SELECTION:
------------------------------------------------------------------------

At the moment I'm considering exempting some files from getting elm-formatted but this is rather suboptimal as the majority of the files' contents should adhere to elm-format. There are other suboptimal possibilities like splitting the code of decoders, etc.

avh4 commented 3 years ago

Thanks for opening the discussion! This is something I'm hesitant about but am open to considering. The last time this was discussed, there was not enough community usage of the nested lambda pattern to merit a change on the scale of introducing an formatting configuration (and specifically, intra-file configuration).

As a side-note, there is discussion about changing the formatting for nested lambda patterns here: https://github.com/avh4/elm-format/issues/352

If you (OP) or anyone else has time to contribute, more details about the following would be helpful in weighing the value of this kind of feature against its costs:

You noted you're aware of this already, but for others who might read this thread, FYI here are the current workarounds to ignore formatting for some code by having certain files or folders of files that are unformatted.

4z3 commented 3 years ago

As a side-note, there is discussion about changing the formatting for nested lambda patterns here: #352

Thanks for mentioning, my cursory search of the issues hasn't brought it up :) I think with that, we can close this issue as duplicate. Either way, I'm going to answer the points here:

specific details about why the current behavior is unacceptable and the current workarounds suboptimal for your particular use

The current behavior of indenting the nested lambdas renders the code unreadable, especially when dealing with lots of fields (too deep indentation causes wrapping of code in the editor) or e.g. when fields get added (hard to spot changes in diffs in reviews because "everything changes" due to indentation). In fact, I have not seen any good alternative approach in dealing with large, handwritten decoders. Of course, generated decoders are better when available and we do generate decoders using openapi-generator when swagger/openapi specs are available. But for example when writing decoders for configuration, no swagger is available and fields get added rather frequently.

some quantification of the impact would also be helpful (how often are such decoders written/read/edited, and how much time is spent dealing with the formatting, and has it led to bugs?)

------------------------------------------------------------------------

MATERIAL PROVIDED:
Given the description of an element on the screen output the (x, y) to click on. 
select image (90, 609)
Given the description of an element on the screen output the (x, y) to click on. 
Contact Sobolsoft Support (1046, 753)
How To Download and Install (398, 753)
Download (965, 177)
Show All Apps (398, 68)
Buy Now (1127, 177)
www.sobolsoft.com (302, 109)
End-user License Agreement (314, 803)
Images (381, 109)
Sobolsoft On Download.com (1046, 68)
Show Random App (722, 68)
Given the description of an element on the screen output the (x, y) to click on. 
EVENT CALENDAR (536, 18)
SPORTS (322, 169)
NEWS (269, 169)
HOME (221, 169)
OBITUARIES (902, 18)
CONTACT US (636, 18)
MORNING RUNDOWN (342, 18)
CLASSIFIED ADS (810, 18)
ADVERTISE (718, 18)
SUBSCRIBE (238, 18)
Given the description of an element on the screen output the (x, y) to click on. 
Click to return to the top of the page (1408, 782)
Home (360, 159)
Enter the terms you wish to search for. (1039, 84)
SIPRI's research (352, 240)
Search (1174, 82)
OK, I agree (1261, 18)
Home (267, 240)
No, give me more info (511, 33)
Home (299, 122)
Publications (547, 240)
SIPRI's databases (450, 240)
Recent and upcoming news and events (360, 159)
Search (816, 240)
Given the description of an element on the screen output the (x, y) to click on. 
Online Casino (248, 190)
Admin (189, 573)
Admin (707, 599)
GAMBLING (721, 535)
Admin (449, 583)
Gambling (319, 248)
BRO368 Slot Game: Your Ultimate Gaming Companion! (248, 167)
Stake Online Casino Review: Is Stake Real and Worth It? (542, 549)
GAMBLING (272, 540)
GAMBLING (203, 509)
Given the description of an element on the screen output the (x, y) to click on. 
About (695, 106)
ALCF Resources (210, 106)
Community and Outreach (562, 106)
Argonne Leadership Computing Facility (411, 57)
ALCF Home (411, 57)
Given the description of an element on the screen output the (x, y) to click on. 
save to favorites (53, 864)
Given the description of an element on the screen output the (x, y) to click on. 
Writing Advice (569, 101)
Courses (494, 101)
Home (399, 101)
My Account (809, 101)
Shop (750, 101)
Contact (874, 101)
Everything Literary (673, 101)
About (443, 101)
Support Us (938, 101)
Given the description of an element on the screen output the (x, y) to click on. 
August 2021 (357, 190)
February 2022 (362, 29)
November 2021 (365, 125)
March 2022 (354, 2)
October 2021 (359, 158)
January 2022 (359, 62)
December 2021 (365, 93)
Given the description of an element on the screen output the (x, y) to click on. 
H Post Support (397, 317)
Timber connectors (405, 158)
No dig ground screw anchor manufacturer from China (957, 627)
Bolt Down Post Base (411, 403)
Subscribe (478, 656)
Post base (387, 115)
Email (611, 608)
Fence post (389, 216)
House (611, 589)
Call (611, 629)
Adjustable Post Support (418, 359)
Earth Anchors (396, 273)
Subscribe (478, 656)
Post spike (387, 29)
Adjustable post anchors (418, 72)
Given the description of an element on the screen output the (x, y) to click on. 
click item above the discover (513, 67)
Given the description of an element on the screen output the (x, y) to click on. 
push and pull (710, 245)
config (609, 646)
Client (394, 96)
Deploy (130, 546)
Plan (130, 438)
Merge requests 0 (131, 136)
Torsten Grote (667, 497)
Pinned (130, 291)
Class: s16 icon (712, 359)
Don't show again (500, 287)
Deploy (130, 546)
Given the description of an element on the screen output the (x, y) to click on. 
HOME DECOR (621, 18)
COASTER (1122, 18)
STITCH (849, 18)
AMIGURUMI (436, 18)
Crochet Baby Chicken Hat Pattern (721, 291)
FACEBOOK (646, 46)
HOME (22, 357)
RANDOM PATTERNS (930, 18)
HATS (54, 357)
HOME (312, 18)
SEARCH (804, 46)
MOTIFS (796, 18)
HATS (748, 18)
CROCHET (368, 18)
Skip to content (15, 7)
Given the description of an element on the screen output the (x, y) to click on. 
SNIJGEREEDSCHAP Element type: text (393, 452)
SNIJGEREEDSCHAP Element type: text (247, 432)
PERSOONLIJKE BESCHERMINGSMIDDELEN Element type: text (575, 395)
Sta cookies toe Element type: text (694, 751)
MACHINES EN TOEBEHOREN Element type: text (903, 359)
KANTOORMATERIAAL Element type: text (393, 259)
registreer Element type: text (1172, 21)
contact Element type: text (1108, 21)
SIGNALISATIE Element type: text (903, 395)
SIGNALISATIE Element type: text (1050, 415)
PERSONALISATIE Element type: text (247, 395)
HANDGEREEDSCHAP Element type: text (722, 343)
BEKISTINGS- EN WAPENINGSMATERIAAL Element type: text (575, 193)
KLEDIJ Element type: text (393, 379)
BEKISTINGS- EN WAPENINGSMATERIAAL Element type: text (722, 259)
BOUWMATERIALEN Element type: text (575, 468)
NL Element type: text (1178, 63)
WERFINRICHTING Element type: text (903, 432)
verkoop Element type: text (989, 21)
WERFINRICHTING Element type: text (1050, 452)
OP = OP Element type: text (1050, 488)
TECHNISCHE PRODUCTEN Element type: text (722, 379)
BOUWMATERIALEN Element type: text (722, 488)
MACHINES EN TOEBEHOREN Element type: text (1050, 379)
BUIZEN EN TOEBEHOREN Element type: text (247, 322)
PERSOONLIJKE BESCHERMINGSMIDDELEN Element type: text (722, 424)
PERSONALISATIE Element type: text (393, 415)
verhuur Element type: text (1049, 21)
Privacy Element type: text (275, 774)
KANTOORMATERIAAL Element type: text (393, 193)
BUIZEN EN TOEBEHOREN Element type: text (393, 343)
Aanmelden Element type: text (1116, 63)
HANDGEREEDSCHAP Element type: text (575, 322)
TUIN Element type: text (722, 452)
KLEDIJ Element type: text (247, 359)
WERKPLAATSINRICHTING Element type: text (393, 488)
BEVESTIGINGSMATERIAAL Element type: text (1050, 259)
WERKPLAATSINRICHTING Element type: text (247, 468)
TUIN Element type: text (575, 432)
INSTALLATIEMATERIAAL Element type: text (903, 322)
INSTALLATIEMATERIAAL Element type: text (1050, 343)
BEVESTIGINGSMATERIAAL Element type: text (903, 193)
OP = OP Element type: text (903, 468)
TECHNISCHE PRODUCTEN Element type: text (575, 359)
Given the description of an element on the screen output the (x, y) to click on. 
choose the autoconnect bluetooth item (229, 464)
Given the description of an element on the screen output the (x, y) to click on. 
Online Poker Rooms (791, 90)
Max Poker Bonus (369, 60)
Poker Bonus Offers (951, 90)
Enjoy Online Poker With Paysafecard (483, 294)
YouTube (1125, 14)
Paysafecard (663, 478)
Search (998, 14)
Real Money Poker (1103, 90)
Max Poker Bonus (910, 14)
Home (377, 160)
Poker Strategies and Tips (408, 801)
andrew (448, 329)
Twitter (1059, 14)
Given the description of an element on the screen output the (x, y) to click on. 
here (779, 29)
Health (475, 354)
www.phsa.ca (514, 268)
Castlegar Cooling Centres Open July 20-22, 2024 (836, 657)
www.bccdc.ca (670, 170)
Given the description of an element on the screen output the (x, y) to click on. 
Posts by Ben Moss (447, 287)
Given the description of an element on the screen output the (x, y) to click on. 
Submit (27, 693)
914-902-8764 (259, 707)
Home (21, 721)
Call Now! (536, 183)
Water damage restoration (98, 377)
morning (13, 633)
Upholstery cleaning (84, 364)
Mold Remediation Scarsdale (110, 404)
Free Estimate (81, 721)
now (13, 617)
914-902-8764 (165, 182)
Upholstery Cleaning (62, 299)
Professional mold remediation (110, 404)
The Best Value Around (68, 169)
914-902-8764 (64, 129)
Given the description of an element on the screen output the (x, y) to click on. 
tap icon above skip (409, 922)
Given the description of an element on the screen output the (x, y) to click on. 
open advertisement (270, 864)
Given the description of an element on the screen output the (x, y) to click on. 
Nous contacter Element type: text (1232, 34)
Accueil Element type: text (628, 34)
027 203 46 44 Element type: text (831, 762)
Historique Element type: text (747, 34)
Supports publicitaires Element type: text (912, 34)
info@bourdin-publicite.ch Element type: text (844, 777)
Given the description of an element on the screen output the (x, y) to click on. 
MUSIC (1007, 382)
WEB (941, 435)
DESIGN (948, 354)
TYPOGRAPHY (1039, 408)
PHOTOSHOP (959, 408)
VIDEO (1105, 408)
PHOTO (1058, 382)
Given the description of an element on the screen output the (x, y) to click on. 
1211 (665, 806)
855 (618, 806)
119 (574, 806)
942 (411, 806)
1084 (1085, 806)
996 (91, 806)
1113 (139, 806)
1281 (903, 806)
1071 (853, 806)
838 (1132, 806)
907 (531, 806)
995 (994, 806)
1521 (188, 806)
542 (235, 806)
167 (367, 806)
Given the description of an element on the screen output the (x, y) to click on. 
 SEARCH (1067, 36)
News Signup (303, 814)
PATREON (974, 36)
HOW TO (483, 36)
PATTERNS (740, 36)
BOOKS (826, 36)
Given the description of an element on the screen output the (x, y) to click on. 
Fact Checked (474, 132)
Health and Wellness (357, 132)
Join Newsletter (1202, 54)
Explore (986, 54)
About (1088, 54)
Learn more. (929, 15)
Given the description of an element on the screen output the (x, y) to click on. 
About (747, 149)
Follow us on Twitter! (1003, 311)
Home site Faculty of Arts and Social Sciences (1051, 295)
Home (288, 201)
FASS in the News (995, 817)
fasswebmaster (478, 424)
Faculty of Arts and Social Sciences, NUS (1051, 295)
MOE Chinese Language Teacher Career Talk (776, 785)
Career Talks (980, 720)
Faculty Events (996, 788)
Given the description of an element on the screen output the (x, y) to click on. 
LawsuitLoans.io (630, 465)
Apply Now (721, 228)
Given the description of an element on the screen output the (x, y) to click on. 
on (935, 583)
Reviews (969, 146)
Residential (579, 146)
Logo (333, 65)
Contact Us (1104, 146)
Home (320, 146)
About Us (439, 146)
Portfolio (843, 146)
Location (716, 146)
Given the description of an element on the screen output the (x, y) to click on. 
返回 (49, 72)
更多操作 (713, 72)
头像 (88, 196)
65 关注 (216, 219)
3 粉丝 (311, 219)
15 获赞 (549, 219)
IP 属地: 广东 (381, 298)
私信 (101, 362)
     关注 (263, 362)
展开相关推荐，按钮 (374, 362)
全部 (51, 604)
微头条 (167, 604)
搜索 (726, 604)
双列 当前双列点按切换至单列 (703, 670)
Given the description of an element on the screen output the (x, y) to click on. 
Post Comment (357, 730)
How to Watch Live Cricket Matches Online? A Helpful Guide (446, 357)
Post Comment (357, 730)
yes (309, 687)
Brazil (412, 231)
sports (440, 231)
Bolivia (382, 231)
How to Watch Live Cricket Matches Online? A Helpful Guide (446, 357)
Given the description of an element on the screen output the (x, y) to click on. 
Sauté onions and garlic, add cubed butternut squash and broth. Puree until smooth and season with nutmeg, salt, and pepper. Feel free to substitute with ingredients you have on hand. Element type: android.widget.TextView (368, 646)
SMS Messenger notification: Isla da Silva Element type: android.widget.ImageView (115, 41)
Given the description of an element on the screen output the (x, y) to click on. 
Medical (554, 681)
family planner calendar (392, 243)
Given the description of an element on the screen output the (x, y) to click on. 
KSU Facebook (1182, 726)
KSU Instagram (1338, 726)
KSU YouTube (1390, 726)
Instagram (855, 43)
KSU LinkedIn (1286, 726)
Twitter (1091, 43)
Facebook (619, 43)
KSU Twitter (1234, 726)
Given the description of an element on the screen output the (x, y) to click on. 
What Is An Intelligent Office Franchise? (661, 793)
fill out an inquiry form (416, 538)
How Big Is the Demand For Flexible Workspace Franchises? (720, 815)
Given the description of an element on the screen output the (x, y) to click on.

------------------------------------------------------------------------

TASKS TO CARRY OUT:
a: Summarize the elm-format discussion above in two sentences.
b: Recast the paragraph of the elm-format discussion beginning "The current behavior of indenting the nested lambdas" as a short bulleted list that keeps its main points.

RESPONSES BY TASK:
a: The opening comment considers exempting some files from elm-format but calls this suboptimal, and avh4 responds as hesitant but open to the idea, noting that there was not enough community use of the nested lambda pattern to merit a formatting configuration and pointing to issue #352 on nested lambda formatting. 4z3 agrees the issue can be closed as a duplicate and explains that indenting nested lambdas makes code unreadable, especially in large handwritten decoders whose fields get added often.

b:
- Indenting nested lambdas makes the code unreadable.
- With many fields, deep indentation causes code to wrap in the editor.
- When fields are added, diffs are hard to review because the indentation makes everything change.
- The writer has not seen a good alternative for large, handwritten decoders.
- Generated decoders are better, and they are produced with openapi-generator when swagger/openapi specs exist.
- Decoders for configuration have no swagger, and their fields are added frequently.